When the weapons of choice shift from pistols to Uzis after November 4, the ensuing massacre will be for Democrats a source of political opportunity, not to mention endless entertainment. But for Republicans it will be a necessary passage toward either the revival or reinvention of conservatism. Nobody serious on the right doubts that the overhaul is at once required and bound to be arduous—but it may take longer and prove even bloodier than anyone now imagines.
To get a sense of the struggle ahead, a good place to start is with Sarah Palin, who has been the flashpoint for the most severe intra-conservative contretemps so far. In the weeks since her selection as McCain’s running mate, a startling assortment of name-brand pundits on the right—Kathleen Parker, George Will, David Frum, David Brooks—have pronounced themselves displeased with the pick. Brooks went so far as to declaim that Palin “represents a fatal cancer to the Republican Party.” Buckley, for his part, tells me that McCain’s vice-presidential choice was roughly 60 percent of the reason that he decided to endorse Obama. “I will readily confess that I was one of many who swooned the day after the announcement,” he says. “But it’s kind of like dating a supermodel. There comes a moment, unfortunately, where they start talking.”

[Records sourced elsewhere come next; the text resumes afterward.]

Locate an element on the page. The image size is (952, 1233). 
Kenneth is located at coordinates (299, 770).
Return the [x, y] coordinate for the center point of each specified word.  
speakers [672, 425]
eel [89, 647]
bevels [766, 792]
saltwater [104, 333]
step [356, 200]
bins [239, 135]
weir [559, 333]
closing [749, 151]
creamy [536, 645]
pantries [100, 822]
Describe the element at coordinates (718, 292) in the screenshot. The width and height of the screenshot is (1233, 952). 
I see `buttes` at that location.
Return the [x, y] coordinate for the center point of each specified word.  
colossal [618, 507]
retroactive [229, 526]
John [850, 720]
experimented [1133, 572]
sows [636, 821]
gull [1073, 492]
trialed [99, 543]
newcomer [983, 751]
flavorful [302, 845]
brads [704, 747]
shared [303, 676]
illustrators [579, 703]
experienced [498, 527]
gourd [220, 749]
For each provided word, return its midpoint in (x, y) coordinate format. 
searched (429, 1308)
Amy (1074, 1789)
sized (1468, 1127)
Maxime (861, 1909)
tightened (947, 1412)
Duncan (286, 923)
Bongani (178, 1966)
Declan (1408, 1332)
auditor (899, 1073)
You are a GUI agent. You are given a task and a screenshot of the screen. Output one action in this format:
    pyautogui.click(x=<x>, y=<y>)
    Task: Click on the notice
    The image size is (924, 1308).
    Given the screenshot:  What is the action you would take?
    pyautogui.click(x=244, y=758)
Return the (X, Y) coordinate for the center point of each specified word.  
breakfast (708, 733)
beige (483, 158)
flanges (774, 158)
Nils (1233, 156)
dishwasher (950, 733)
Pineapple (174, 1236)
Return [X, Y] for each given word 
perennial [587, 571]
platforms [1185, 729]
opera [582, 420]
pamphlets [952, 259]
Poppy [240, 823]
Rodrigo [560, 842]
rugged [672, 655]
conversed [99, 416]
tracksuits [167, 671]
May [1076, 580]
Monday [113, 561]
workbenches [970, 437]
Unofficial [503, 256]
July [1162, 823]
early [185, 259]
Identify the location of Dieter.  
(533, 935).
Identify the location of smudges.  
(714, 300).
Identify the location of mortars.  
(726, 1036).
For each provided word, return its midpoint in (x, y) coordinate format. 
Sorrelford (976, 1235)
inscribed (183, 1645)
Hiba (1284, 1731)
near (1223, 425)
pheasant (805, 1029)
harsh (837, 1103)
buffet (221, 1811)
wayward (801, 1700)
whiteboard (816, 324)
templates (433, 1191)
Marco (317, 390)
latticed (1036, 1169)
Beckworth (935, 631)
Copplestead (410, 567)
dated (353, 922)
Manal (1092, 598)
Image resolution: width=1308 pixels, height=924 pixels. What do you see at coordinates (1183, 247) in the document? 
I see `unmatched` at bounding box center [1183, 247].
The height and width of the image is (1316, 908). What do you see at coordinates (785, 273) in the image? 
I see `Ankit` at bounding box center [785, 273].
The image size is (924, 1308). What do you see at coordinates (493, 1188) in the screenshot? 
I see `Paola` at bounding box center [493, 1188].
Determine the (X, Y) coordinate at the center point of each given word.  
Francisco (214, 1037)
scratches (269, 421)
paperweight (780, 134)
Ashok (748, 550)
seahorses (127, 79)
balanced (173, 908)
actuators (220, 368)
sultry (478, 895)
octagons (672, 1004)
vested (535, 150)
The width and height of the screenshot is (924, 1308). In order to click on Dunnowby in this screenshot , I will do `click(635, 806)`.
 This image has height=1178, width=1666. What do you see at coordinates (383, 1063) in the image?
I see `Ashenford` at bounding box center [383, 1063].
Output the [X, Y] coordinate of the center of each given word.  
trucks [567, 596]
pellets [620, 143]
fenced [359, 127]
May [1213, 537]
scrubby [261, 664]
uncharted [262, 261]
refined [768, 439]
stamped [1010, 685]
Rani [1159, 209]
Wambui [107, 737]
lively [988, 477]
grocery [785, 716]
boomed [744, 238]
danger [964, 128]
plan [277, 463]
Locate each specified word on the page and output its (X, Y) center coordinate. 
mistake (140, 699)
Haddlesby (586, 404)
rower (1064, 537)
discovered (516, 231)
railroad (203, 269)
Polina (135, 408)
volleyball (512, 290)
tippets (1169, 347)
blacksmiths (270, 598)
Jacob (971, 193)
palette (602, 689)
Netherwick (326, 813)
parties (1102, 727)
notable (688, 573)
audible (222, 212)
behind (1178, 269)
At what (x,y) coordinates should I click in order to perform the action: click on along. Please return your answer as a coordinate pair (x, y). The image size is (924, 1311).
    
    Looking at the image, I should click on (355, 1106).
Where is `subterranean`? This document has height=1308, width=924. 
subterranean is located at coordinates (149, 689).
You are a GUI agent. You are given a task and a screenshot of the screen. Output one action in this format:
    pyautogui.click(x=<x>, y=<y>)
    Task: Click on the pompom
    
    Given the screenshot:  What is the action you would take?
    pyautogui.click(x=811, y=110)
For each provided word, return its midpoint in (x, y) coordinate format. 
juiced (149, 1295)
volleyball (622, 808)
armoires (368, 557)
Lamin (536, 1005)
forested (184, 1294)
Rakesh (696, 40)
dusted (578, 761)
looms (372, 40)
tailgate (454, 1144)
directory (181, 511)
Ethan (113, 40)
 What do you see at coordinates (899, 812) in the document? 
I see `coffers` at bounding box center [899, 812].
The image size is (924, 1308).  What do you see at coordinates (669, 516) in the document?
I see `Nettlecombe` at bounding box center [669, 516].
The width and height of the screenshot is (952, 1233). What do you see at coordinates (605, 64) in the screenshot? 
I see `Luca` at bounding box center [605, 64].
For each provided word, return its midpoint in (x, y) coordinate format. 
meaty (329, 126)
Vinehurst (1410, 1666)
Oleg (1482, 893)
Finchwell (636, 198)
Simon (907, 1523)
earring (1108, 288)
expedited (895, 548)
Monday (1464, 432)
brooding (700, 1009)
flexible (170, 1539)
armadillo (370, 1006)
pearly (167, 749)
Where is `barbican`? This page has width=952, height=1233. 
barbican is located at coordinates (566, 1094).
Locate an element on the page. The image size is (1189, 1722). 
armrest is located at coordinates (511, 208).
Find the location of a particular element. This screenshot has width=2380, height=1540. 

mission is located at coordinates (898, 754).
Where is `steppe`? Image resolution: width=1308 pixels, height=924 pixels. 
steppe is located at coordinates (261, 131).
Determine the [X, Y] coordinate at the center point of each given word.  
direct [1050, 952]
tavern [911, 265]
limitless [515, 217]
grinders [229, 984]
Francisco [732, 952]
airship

Yet Palin retains the fierce loyalty of a cadre of more populist, grassrootsy voices in the right-wing punditocracy who have denounced the main-line-conservative criticisms of Palin as the snooty, disloyal, and craven attempts of faux Republicans to curry favor with the ascendant liberal elite. “They … believe as intellectuals,” writes one pro-Palin opinionator, Victor Davis Hanson, “that the similarly astute Obamians may on occasion inspire, or admire them as the like-minded who cultivate the life of the mind—in contrast to the ‘cancer’ Sarah Palin, who, with her husband Todd, could hardly discuss Proust with them or could offer little if any sophisticated table talk other than the proper chokes on shotguns or optimum RPMs on snow-machines.”
Not surprisingly, Sarracuda’s foes on the right dismiss the counter-backlash more or less out of hand. When I ask Frum about the apparent class overtones of the anti-anti-Palin argument, he deems it a mere “rhetorical trope.” What he hears instead is the sound of defeatism. “The people who defend her have already given up any serious thought of Republicans’ wielding governmental power anytime soon,” Frum says. “They have already moved to a position of pure cultural symbolic opposition to a new majority. The people who criticize her do so because we have some hope that we could be in contention in 2012, and there’s some risk that she could be the party’s nominee, and she’d probably lose—and even if by some miracle she won, she’d be a terrible president.”